-------- SOURCE --------
3

This question is about fun() vs a lambda block definitions and scopes.
i have tried define the expressions in two ways. Here is what i have tried:

  val myFunction = fun(){
    println("i am in a function")
    }

//but i also tried doing this:

    val myFunction = {
    println("i am in a lambda")
    }

my problem is i do not know if they are equivalent and same thing ?

2
  • I believe return inside the body behaves differently. Like, in the first case, it'll be a return from myFunction, while in the second 1) in your current code you can't use return 2) As an argument to functions accepting lambdas it'll be a return from outer function. Also I suspect that first case disables inlining when passed as an argument. Commented Sep 19, 2019 at 6:31
  • 1
    @dyuhka please do not speculate. You can use links (for example to the language reference) to provide prove for your points. Commented Sep 19, 2019 at 6:46

2 Answers 2

7

The differences are best described in https://kotlinlang.org/docs/reference/lambdas.html#anonymous-functions:

  1. Anonymous functions allow you to specify return type, lambdas don't.
--------
DIRECTIVE » State which of the two forms, according to the Kotlin discussion above, allows you to specify a return type.
-------- INFORMATION SHOWN --------
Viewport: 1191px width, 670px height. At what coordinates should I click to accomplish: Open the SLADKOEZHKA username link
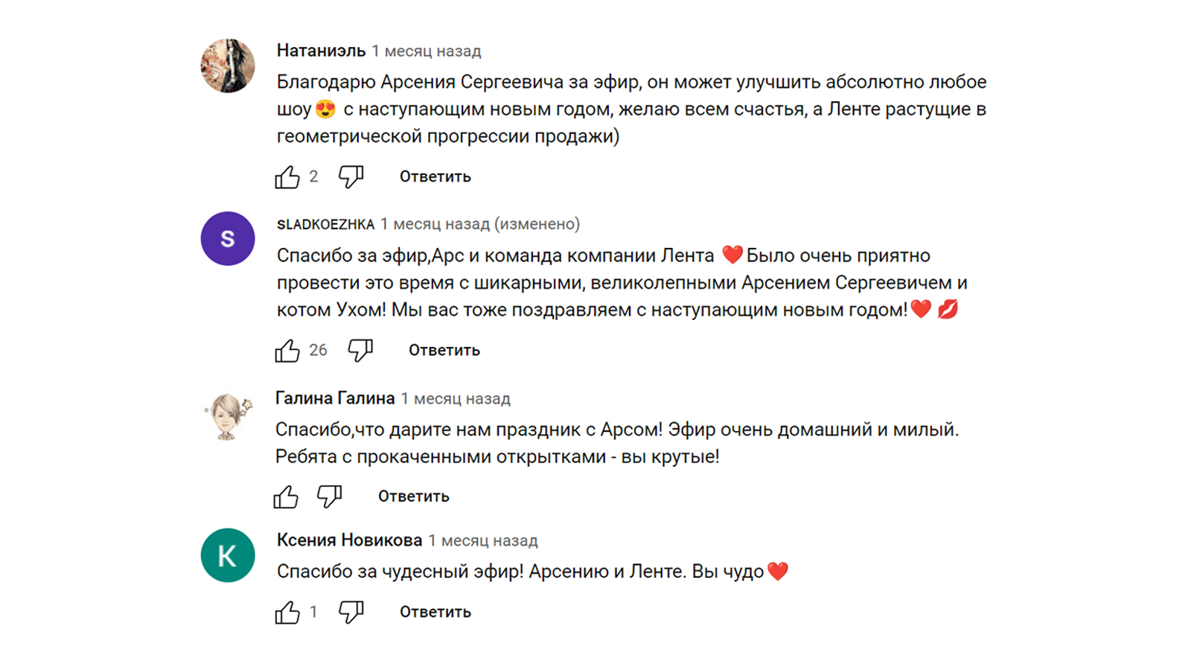coord(325,224)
--------
RESULT OF THE TASK » Anonymous functions allow you to specify a return type; lambdas don't.